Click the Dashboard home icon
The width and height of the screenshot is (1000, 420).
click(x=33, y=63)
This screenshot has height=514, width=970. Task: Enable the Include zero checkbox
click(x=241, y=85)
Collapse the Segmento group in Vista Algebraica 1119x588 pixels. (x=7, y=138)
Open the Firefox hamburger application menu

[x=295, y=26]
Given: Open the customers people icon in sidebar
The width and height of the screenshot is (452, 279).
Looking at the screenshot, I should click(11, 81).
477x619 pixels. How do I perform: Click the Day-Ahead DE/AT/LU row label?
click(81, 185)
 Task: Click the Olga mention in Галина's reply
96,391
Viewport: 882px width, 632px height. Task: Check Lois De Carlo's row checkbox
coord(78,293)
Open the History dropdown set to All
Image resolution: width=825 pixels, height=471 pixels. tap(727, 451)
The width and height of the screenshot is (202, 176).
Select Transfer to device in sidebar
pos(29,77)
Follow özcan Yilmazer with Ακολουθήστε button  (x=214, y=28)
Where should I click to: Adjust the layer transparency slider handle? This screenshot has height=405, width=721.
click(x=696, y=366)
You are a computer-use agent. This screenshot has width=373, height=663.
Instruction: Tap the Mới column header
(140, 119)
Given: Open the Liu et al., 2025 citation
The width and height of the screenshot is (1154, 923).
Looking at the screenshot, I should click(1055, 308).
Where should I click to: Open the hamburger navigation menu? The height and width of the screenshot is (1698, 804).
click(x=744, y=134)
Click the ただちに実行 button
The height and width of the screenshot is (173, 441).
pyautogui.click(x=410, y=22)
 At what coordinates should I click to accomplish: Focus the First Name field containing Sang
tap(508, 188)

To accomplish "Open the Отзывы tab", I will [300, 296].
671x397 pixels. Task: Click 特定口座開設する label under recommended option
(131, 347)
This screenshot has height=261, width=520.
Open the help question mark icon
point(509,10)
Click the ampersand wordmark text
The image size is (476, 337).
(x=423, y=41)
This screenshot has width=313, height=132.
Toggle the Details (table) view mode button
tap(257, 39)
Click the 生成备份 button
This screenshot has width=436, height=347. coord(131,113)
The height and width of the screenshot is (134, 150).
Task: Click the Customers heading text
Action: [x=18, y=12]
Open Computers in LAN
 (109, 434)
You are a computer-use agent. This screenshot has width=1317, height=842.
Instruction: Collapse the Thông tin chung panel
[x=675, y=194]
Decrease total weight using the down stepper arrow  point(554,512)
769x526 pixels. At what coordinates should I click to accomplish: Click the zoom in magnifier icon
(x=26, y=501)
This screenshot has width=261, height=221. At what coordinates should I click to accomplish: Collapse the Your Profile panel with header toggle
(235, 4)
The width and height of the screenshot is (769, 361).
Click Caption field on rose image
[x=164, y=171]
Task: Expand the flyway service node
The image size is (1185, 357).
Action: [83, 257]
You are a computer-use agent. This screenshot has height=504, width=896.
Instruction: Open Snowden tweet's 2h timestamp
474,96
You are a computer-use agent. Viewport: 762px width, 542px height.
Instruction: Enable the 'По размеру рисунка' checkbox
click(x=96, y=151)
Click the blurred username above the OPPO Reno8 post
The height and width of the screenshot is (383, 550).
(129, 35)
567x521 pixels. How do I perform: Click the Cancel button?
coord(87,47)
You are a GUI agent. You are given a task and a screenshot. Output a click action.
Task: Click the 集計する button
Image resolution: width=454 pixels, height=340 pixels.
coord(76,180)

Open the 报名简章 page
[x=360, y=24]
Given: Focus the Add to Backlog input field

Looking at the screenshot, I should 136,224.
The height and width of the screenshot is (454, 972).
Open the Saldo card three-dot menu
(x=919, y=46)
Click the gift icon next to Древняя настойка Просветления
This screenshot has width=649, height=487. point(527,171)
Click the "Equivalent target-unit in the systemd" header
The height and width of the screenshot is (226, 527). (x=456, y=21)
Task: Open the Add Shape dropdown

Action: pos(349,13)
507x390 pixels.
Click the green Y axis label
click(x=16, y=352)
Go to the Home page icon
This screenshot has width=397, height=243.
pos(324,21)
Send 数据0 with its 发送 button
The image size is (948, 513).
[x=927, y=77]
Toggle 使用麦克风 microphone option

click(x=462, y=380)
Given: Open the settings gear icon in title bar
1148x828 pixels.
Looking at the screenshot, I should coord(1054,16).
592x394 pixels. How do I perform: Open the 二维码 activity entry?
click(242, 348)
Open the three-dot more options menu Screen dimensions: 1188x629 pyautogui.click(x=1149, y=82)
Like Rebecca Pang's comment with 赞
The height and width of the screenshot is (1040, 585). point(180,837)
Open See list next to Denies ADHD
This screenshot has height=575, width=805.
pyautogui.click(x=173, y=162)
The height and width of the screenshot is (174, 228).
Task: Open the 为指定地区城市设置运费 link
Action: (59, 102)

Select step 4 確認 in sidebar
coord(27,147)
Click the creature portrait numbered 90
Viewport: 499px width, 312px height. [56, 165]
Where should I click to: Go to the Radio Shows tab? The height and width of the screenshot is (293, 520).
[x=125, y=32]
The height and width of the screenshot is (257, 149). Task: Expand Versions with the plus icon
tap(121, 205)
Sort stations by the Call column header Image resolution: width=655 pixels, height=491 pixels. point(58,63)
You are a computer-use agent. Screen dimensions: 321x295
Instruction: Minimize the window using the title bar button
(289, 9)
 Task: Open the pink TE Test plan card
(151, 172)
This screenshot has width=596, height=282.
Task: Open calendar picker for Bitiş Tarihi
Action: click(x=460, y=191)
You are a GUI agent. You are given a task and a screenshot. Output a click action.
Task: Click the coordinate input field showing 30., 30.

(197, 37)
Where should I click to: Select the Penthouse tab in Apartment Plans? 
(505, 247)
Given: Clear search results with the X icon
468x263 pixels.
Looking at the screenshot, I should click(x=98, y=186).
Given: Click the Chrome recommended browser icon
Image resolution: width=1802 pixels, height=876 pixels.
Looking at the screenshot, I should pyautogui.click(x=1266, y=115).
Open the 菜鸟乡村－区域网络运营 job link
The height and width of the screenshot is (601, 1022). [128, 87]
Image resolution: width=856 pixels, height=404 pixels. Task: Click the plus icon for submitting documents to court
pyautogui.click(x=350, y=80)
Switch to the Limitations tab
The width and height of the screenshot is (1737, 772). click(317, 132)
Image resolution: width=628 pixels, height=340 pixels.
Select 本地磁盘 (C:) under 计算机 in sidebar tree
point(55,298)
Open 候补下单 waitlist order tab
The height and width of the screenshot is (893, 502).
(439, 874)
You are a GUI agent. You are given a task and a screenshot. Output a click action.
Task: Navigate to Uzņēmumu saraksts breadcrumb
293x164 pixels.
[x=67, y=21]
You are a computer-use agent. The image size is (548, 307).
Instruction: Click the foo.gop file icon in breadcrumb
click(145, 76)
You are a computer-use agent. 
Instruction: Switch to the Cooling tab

^^^^

### What the exercise asks
Retype the listing above word for word.

### Final answer
Click the Dashboard home icon
The width and height of the screenshot is (1000, 420).
click(x=33, y=63)
This screenshot has height=514, width=970. Task: Enable the Include zero checkbox
click(x=241, y=85)
Collapse the Segmento group in Vista Algebraica 1119x588 pixels. (x=7, y=138)
Open the Firefox hamburger application menu

[x=295, y=26]
Given: Open the customers people icon in sidebar
The width and height of the screenshot is (452, 279).
Looking at the screenshot, I should click(11, 81).
477x619 pixels. How do I perform: Click the Day-Ahead DE/AT/LU row label?
click(81, 185)
 Task: Click the Olga mention in Галина's reply
96,391
Viewport: 882px width, 632px height. Task: Check Lois De Carlo's row checkbox
coord(78,293)
Open the History dropdown set to All
Image resolution: width=825 pixels, height=471 pixels. tap(727, 451)
The width and height of the screenshot is (202, 176).
Select Transfer to device in sidebar
pos(29,77)
Follow özcan Yilmazer with Ακολουθήστε button  (x=214, y=28)
Where should I click to: Adjust the layer transparency slider handle? This screenshot has height=405, width=721.
click(x=696, y=366)
You are a computer-use agent. This screenshot has width=373, height=663.
Instruction: Tap the Mới column header
(140, 119)
Given: Open the Liu et al., 2025 citation
The width and height of the screenshot is (1154, 923).
Looking at the screenshot, I should click(1055, 308).
Where should I click to: Open the hamburger navigation menu? The height and width of the screenshot is (1698, 804).
click(x=744, y=134)
Click the ただちに実行 button
The height and width of the screenshot is (173, 441).
pyautogui.click(x=410, y=22)
 At what coordinates should I click to accomplish: Focus the First Name field containing Sang
tap(508, 188)

To accomplish "Open the Отзывы tab", I will [300, 296].
671x397 pixels. Task: Click 特定口座開設する label under recommended option
(131, 347)
This screenshot has height=261, width=520.
Open the help question mark icon
point(509,10)
Click the ampersand wordmark text
The image size is (476, 337).
(x=423, y=41)
This screenshot has width=313, height=132.
Toggle the Details (table) view mode button
tap(257, 39)
Click the 生成备份 button
This screenshot has width=436, height=347. coord(131,113)
The height and width of the screenshot is (134, 150).
Task: Click the Customers heading text
Action: [x=18, y=12]
Open Computers in LAN
 (109, 434)
You are a computer-use agent. This screenshot has width=1317, height=842.
Instruction: Collapse the Thông tin chung panel
[x=675, y=194]
Decrease total weight using the down stepper arrow  point(554,512)
769x526 pixels. At what coordinates should I click to accomplish: Click the zoom in magnifier icon
(x=26, y=501)
This screenshot has width=261, height=221. At what coordinates should I click to accomplish: Collapse the Your Profile panel with header toggle
(235, 4)
The width and height of the screenshot is (769, 361).
Click Caption field on rose image
[x=164, y=171]
Task: Expand the flyway service node
The image size is (1185, 357).
Action: [83, 257]
You are a computer-use agent. This screenshot has height=504, width=896.
Instruction: Open Snowden tweet's 2h timestamp
474,96
You are a computer-use agent. Viewport: 762px width, 542px height.
Instruction: Enable the 'По размеру рисунка' checkbox
click(x=96, y=151)
Click the blurred username above the OPPO Reno8 post
The height and width of the screenshot is (383, 550).
(129, 35)
567x521 pixels. How do I perform: Click the Cancel button?
coord(87,47)
You are a GUI agent. You are given a task and a screenshot. Output a click action.
Task: Click the 集計する button
Image resolution: width=454 pixels, height=340 pixels.
coord(76,180)

Open the 报名简章 page
[x=360, y=24]
Given: Focus the Add to Backlog input field

Looking at the screenshot, I should 136,224.
The height and width of the screenshot is (454, 972).
Open the Saldo card three-dot menu
(x=919, y=46)
Click the gift icon next to Древняя настойка Просветления
This screenshot has width=649, height=487. point(527,171)
Click the "Equivalent target-unit in the systemd" header
The height and width of the screenshot is (226, 527). (x=456, y=21)
Task: Open the Add Shape dropdown

Action: pos(349,13)
507x390 pixels.
Click the green Y axis label
click(x=16, y=352)
Go to the Home page icon
This screenshot has width=397, height=243.
pos(324,21)
Send 数据0 with its 发送 button
The image size is (948, 513).
[x=927, y=77]
Toggle 使用麦克风 microphone option

click(x=462, y=380)
Given: Open the settings gear icon in title bar
1148x828 pixels.
Looking at the screenshot, I should coord(1054,16).
592x394 pixels. How do I perform: Open the 二维码 activity entry?
click(242, 348)
Open the three-dot more options menu Screen dimensions: 1188x629 pyautogui.click(x=1149, y=82)
Like Rebecca Pang's comment with 赞
The height and width of the screenshot is (1040, 585). point(180,837)
Open See list next to Denies ADHD
This screenshot has height=575, width=805.
pyautogui.click(x=173, y=162)
The height and width of the screenshot is (174, 228).
Task: Open the 为指定地区城市设置运费 link
Action: (59, 102)

Select step 4 確認 in sidebar
coord(27,147)
Click the creature portrait numbered 90
Viewport: 499px width, 312px height. [56, 165]
Where should I click to: Go to the Radio Shows tab? The height and width of the screenshot is (293, 520).
[x=125, y=32]
The height and width of the screenshot is (257, 149). Task: Expand Versions with the plus icon
tap(121, 205)
Sort stations by the Call column header Image resolution: width=655 pixels, height=491 pixels. point(58,63)
You are a computer-use agent. Screen dimensions: 321x295
Instruction: Minimize the window using the title bar button
(289, 9)
 Task: Open the pink TE Test plan card
(151, 172)
This screenshot has width=596, height=282.
Task: Open calendar picker for Bitiş Tarihi
Action: click(x=460, y=191)
You are a GUI agent. You are given a task and a screenshot. Output a click action.
Task: Click the coordinate input field showing 30., 30.

(197, 37)
Where should I click to: Select the Penthouse tab in Apartment Plans? 
(505, 247)
Given: Clear search results with the X icon
468x263 pixels.
Looking at the screenshot, I should click(x=98, y=186).
Given: Click the Chrome recommended browser icon
Image resolution: width=1802 pixels, height=876 pixels.
Looking at the screenshot, I should pyautogui.click(x=1266, y=115).
Open the 菜鸟乡村－区域网络运营 job link
The height and width of the screenshot is (601, 1022). [128, 87]
Image resolution: width=856 pixels, height=404 pixels. Task: Click the plus icon for submitting documents to court
pyautogui.click(x=350, y=80)
Switch to the Limitations tab
The width and height of the screenshot is (1737, 772). click(317, 132)
Image resolution: width=628 pixels, height=340 pixels.
Select 本地磁盘 (C:) under 计算机 in sidebar tree
point(55,298)
Open 候补下单 waitlist order tab
The height and width of the screenshot is (893, 502).
(439, 874)
You are a GUI agent. You are given a task and a screenshot. Output a click action.
Task: Navigate to Uzņēmumu saraksts breadcrumb
293x164 pixels.
[x=67, y=21]
You are a computer-use agent. The image size is (548, 307).
Instruction: Click the foo.gop file icon in breadcrumb
click(145, 76)
You are a computer-use agent. 
Instruction: Switch to the Cooling tab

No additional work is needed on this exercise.